*DESCRIPTION OF THE TASK*
In full and without alteration, print the entries.

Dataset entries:
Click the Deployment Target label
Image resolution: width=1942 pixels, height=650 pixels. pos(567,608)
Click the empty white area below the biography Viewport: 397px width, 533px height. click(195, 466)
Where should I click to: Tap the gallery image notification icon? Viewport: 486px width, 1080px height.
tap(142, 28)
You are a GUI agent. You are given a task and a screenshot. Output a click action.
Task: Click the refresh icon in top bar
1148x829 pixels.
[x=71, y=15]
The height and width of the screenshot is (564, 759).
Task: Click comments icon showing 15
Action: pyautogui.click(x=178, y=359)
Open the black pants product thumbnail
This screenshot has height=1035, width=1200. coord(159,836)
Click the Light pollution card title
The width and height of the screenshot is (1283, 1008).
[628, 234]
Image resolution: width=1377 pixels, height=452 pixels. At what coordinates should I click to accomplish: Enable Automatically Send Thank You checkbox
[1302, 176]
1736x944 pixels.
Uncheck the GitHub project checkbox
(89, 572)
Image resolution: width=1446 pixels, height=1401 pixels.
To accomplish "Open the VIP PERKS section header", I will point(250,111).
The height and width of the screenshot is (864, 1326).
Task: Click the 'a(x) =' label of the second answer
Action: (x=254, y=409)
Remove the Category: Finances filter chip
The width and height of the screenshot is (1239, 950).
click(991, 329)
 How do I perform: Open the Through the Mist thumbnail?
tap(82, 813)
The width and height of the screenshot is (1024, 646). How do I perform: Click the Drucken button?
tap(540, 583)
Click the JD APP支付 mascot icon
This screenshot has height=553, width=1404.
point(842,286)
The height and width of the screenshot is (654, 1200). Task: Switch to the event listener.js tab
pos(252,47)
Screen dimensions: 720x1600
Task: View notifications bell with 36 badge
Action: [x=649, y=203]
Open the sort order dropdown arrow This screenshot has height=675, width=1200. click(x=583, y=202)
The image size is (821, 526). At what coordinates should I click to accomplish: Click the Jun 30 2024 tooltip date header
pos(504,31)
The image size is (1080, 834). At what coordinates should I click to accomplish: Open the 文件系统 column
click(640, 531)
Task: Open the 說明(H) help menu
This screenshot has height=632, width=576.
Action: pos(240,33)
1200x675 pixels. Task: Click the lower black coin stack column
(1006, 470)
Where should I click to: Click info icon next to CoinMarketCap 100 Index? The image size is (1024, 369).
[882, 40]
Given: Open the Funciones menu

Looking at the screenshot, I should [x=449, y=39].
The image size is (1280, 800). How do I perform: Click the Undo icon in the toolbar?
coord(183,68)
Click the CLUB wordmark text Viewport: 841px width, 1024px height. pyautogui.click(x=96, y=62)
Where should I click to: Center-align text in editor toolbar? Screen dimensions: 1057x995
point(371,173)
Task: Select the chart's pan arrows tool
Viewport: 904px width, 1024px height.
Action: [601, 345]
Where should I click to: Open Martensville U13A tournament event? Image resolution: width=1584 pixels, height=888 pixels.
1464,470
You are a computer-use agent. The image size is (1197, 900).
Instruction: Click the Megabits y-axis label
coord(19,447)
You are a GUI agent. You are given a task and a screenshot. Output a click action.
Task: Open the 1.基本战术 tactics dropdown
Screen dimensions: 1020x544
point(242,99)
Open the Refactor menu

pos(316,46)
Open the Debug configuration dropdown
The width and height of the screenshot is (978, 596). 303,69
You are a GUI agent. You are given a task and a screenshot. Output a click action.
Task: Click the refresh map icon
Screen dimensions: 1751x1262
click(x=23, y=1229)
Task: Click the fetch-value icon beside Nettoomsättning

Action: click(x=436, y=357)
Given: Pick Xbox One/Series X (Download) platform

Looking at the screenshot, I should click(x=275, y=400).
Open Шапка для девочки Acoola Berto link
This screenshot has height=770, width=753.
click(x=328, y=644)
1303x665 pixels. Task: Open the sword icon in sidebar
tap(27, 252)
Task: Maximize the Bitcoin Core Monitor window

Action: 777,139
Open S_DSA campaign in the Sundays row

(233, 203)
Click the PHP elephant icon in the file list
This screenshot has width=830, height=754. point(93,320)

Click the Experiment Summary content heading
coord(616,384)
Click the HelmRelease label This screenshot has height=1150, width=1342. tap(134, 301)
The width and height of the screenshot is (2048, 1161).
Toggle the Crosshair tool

*EXERCISE OUTPUT*
Click the Deployment Target label
Image resolution: width=1942 pixels, height=650 pixels. pos(567,608)
Click the empty white area below the biography Viewport: 397px width, 533px height. click(195, 466)
Where should I click to: Tap the gallery image notification icon? Viewport: 486px width, 1080px height.
tap(142, 28)
You are a GUI agent. You are given a task and a screenshot. Output a click action.
Task: Click the refresh icon in top bar
1148x829 pixels.
[x=71, y=15]
The height and width of the screenshot is (564, 759).
Task: Click comments icon showing 15
Action: pyautogui.click(x=178, y=359)
Open the black pants product thumbnail
This screenshot has height=1035, width=1200. coord(159,836)
Click the Light pollution card title
The width and height of the screenshot is (1283, 1008).
[628, 234]
Image resolution: width=1377 pixels, height=452 pixels. At what coordinates should I click to accomplish: Enable Automatically Send Thank You checkbox
[1302, 176]
1736x944 pixels.
Uncheck the GitHub project checkbox
(89, 572)
Image resolution: width=1446 pixels, height=1401 pixels.
To accomplish "Open the VIP PERKS section header", I will point(250,111).
The height and width of the screenshot is (864, 1326).
Task: Click the 'a(x) =' label of the second answer
Action: (x=254, y=409)
Remove the Category: Finances filter chip
The width and height of the screenshot is (1239, 950).
click(991, 329)
 How do I perform: Open the Through the Mist thumbnail?
tap(82, 813)
The width and height of the screenshot is (1024, 646). How do I perform: Click the Drucken button?
tap(540, 583)
Click the JD APP支付 mascot icon
This screenshot has height=553, width=1404.
point(842,286)
The height and width of the screenshot is (654, 1200). Task: Switch to the event listener.js tab
pos(252,47)
Screen dimensions: 720x1600
Task: View notifications bell with 36 badge
Action: [x=649, y=203]
Open the sort order dropdown arrow This screenshot has height=675, width=1200. click(x=583, y=202)
The image size is (821, 526). At what coordinates should I click to accomplish: Click the Jun 30 2024 tooltip date header
pos(504,31)
The image size is (1080, 834). At what coordinates should I click to accomplish: Open the 文件系统 column
click(640, 531)
Task: Open the 說明(H) help menu
This screenshot has height=632, width=576.
Action: pos(240,33)
1200x675 pixels. Task: Click the lower black coin stack column
(1006, 470)
Where should I click to: Click info icon next to CoinMarketCap 100 Index? The image size is (1024, 369).
[882, 40]
Given: Open the Funciones menu

Looking at the screenshot, I should [x=449, y=39].
The image size is (1280, 800). How do I perform: Click the Undo icon in the toolbar?
coord(183,68)
Click the CLUB wordmark text Viewport: 841px width, 1024px height. pyautogui.click(x=96, y=62)
Where should I click to: Center-align text in editor toolbar? Screen dimensions: 1057x995
point(371,173)
Task: Select the chart's pan arrows tool
Viewport: 904px width, 1024px height.
Action: [601, 345]
Where should I click to: Open Martensville U13A tournament event? Image resolution: width=1584 pixels, height=888 pixels.
1464,470
You are a computer-use agent. The image size is (1197, 900).
Instruction: Click the Megabits y-axis label
coord(19,447)
You are a GUI agent. You are given a task and a screenshot. Output a click action.
Task: Open the 1.基本战术 tactics dropdown
Screen dimensions: 1020x544
point(242,99)
Open the Refactor menu

pos(316,46)
Open the Debug configuration dropdown
The width and height of the screenshot is (978, 596). 303,69
You are a GUI agent. You are given a task and a screenshot. Output a click action.
Task: Click the refresh map icon
Screen dimensions: 1751x1262
click(x=23, y=1229)
Task: Click the fetch-value icon beside Nettoomsättning

Action: click(x=436, y=357)
Given: Pick Xbox One/Series X (Download) platform

Looking at the screenshot, I should click(x=275, y=400).
Open Шапка для девочки Acoola Berto link
This screenshot has height=770, width=753.
click(x=328, y=644)
1303x665 pixels. Task: Open the sword icon in sidebar
tap(27, 252)
Task: Maximize the Bitcoin Core Monitor window

Action: 777,139
Open S_DSA campaign in the Sundays row

(233, 203)
Click the PHP elephant icon in the file list
This screenshot has width=830, height=754. point(93,320)

Click the Experiment Summary content heading
coord(616,384)
Click the HelmRelease label This screenshot has height=1150, width=1342. tap(134, 301)
The width and height of the screenshot is (2048, 1161).
Toggle the Crosshair tool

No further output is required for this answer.